Embracing change: “It was a transition to go from being a novitiate then into the priesthood, then from working in a little town in Puerto Rico to East Harlem,” Mr. Meehan said. “Every place I’ve been has been a challenge and a successful adaptation. I love change. And I’ve loved every place I’ve lived except one.”
Middletown, Conn.: “It was too suburban for me. I’m a city person,” he said. “I like Florida, I like the beach, but when I go to visit my siblings there, by the third day, I’m ready to come back to New York.”

Living in a community has also often extended to his housing situations. Some years ago, when a former student and his wife needed a place to stay, they moved into Mr. Meehan’s one-bedroom apartment in Rego Park, Queens; a few years later, all three moved into a larger Jackson Heights two-bedroom.

“It was a huge place, one of these oodles of space prewar places,” he said. “We had 13 windows.”

When the couple moved out, a Guatemalan busboy he was friends with became a roommate; over time other Guatemalan immigrants joined them in the apartment. When he left to move into Stonewall House, Mr. Meehan was sharing the apartment with five roommates.

“It was a really great experience. They were good people, we were a family,” he said. “But we only had one bathroom and old men don’t do well on lines.”

He had also been finding it difficult to make the $1,700-a-month rent. Though his roommates kicked in some, Mr. Meehan covered the remainder with social security and a small pension from Dime Savings Bank of New York, where he had worked as an assistant vice president until the bank went under during the financial crisis.

It was a relief, he said, to only be responsible for paying $566 a month for his studio apartment at Stonewall House. The affordable housing development, a partnership between BFC Partners, three city housing agencies and SAGE, a nonprofit for L.G.B.T.Q. elders, has 145 units for seniors earning less than 50 percent of area median income. It is the largest development of its kind in the country.

“I wasn’t sure how I’d adjust to this place,” Mr. Meehan said. “Going from living with five people to just you? But I’m very happy here.”

Although, he added, he’s hardly been alone. “I live on the phone a great deal,” Mr. Meehan said. “I have a tremendous group of people who sustain me, watch out for me. I spend a lot of time Zoom conferencing, I love Facebook, live on Facebook. I’m very seldom totally by myself.”

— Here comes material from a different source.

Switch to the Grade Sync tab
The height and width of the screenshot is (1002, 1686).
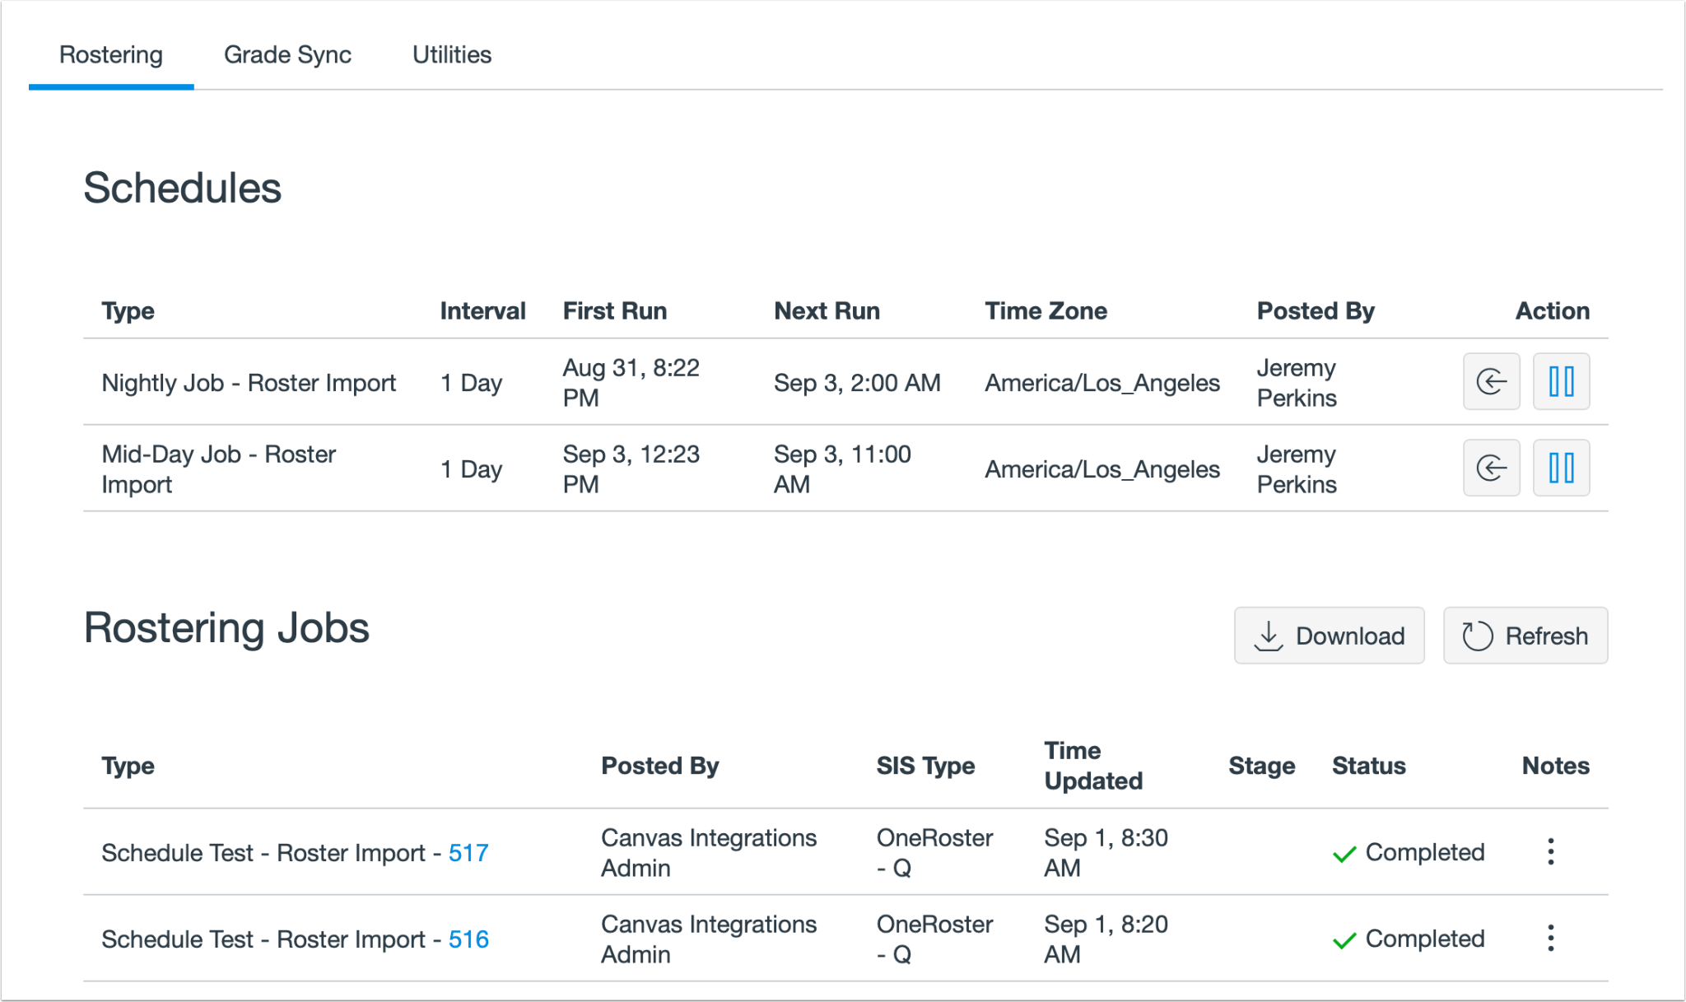tap(287, 54)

He has also seen his former roommates from Jackson Heights, who came by to help him hang pictures and put together the large desk he ordered from Wayfair. The desk is where he spends the majority of his time in the apartment.

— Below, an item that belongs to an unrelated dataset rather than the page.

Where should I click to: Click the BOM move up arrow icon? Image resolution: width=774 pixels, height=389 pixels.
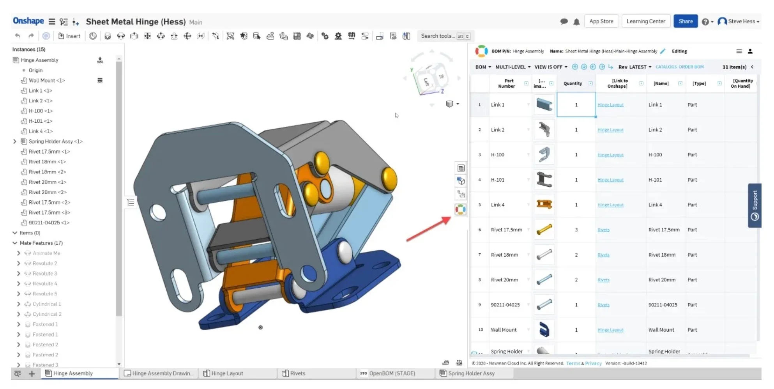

Opposite the desk is a Murphy bed — a gift from a friend. “It gives me almost a second room,” he said. “At night, I move the chair over to the side and in three minutes I have a sleeping area.”

And, of course, there are his new neighbors. While social activities have been curtailed, there’s still Zoom and the sidewalk in front of the building. With two other residents, Mr. Meehan started a tenants’ association. So far the association has secured a bus stop on the building’s corner and convinced management to open up the three terraces in the building, which were closed all spring and summer because of the coronavirus.

“As someone living alone, I have my morning coffee up there, read the paper,” Mr. Meehan said. “Covid is a downside for us — we haven’t been able to open up the community room, but we’re gelling nicely.”

“It’s going to be nice when you see people’s faces finally,” he added. “Like a masquerade party.”